Draft 6/5/00
A-18
Application Information
Copyright 2000 by LSI Logic Corporation. All rights reserved.
A.11 Serial Port
The L80223 uses an MI serial port to access the device registers. Any
external device that has a IEEE 802.3 compliant MI interface can connect
directly to the L80223 without any glue logic, as shown in
Figure A.1
through
Figure A.3
.
As described earlier, the MI serial port consists of eight signals: MDC,
MDIO, MDINTn, and MDA[4:0]n. However, only two signals, MDC and
MDIO, are needed to shift data in and out. MDA[4:0]n are not needed,
but are provided for convenience only.
Note that the MDA[4:0]n addresses are inverted inside the L80223 before
going to the MI serial port block. This means that the MDAn[4:0] pins
would have to be pin strapped to 0b11111 externally to successfully
match the MI physical address of 0b0000 on the PHYAD[4:0] bits
internally.
A.11.1 Polling and Interrupt
The device status bits can be monitored in one of two ways:
Polling the serial port, or
Responding to interrupts
The polling method reads the registers at regular intervals and compares
the status bits to their previous values to determine any changes. To
make polling simpler, all the registers can be accessed in a single read
or write cycle. To do this, set the register address bits REGAD[4:0] to
0b11111 and add enough clocks to read out all the bits (provided the
multiple register access feature has been enabled).
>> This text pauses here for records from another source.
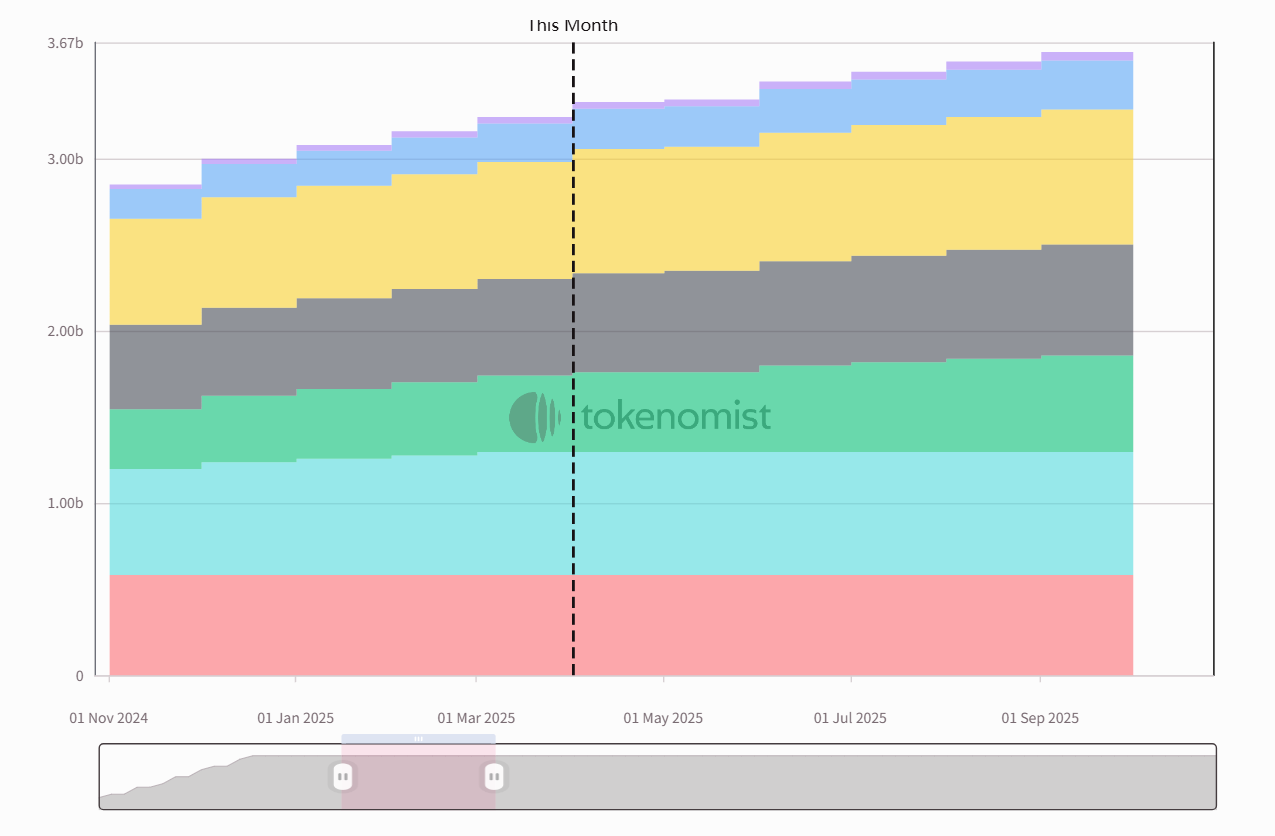Click the tokenomist watermark text
The image size is (1275, 836).
pos(676,416)
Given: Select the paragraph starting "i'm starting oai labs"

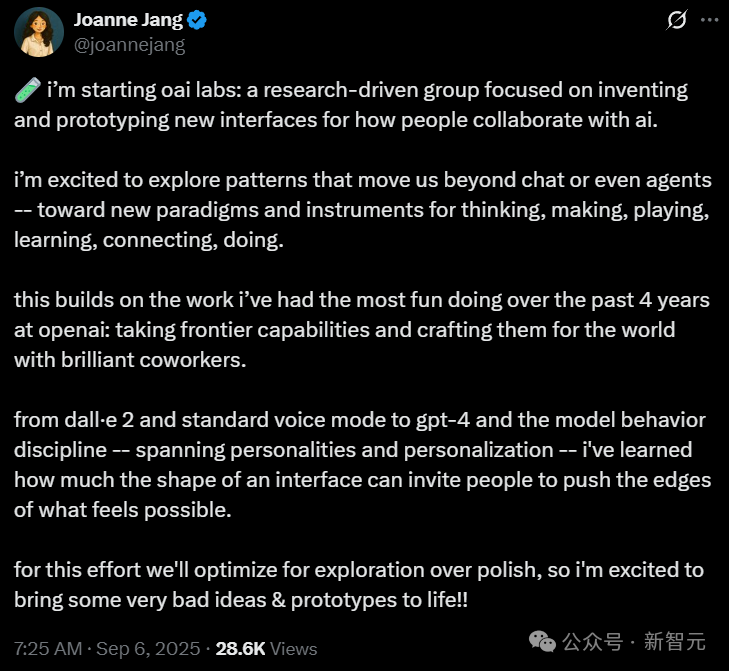Looking at the screenshot, I should [351, 105].
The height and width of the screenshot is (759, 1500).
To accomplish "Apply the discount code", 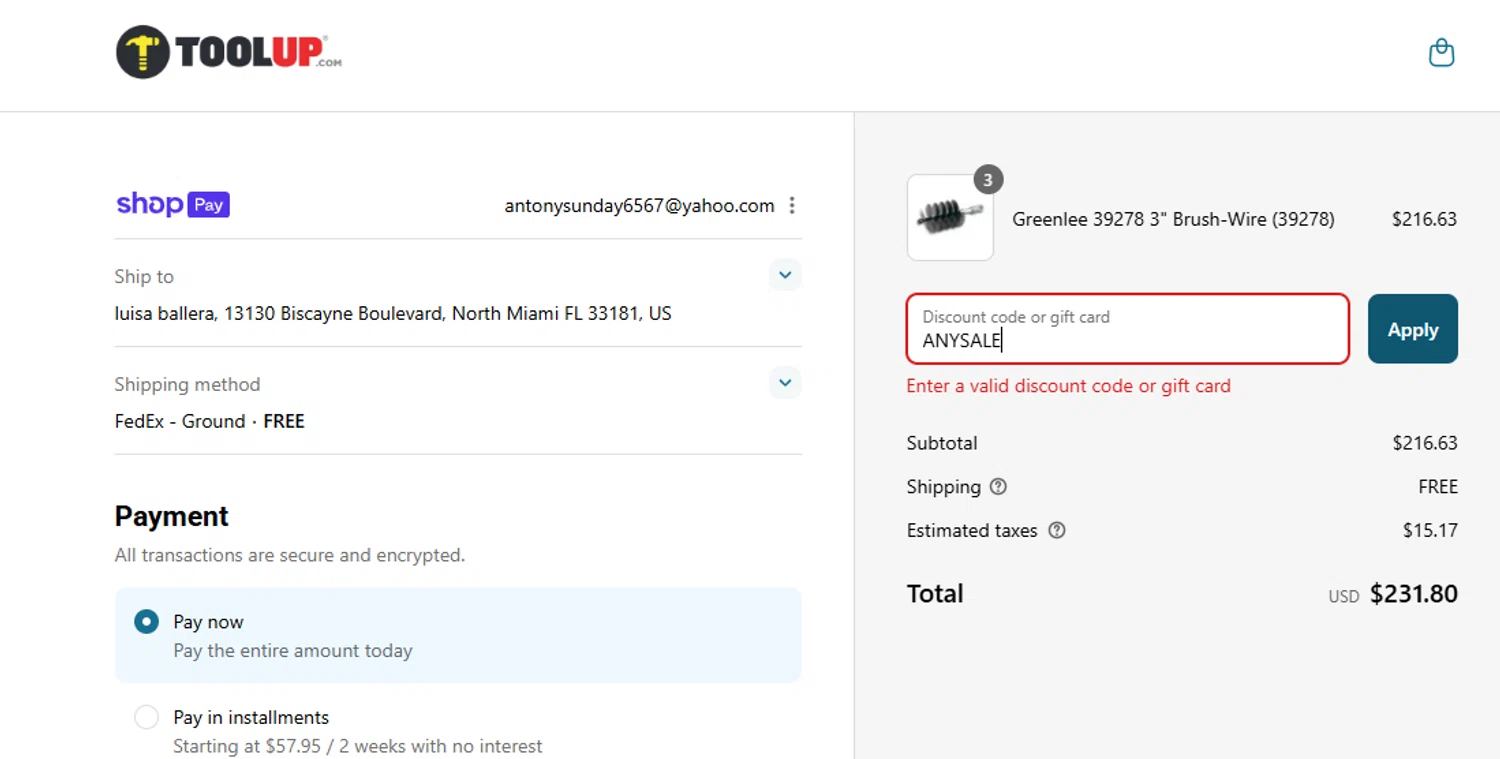I will 1412,329.
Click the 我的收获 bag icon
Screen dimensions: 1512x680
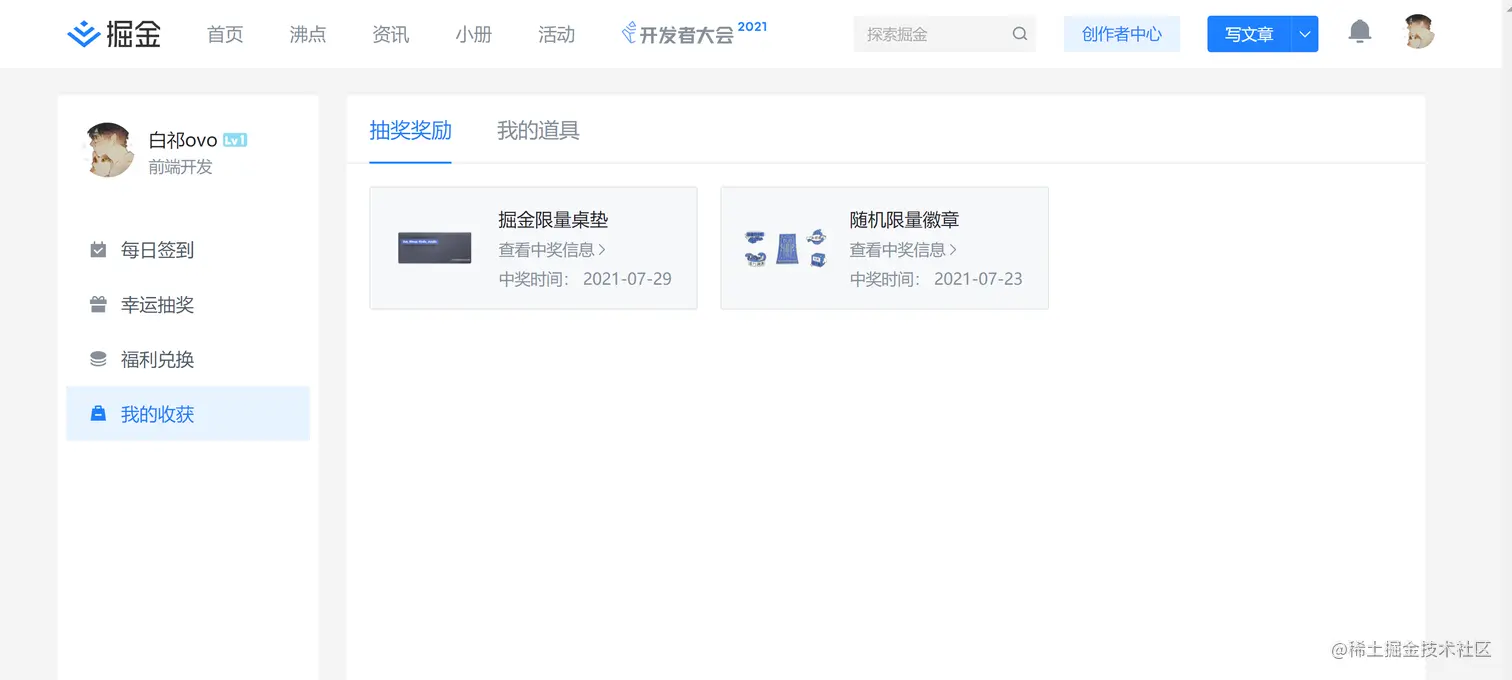98,413
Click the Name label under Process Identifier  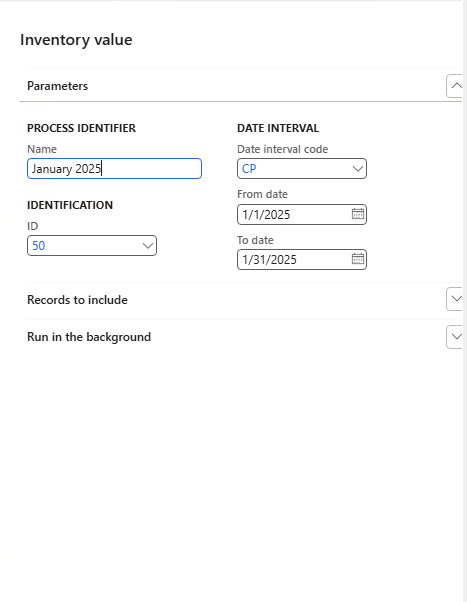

The interrupt feature detects changes in the status output bits without
register polling. When the device asserts an interrupt, it indicates that
one or more of the status output bits has changed since the last read
cycle. There are three interrupt output indicators on the device:
MDINTn pin assertion
Interrupt pulse on MDIO
INT bit set in the MI serial port Status Output register.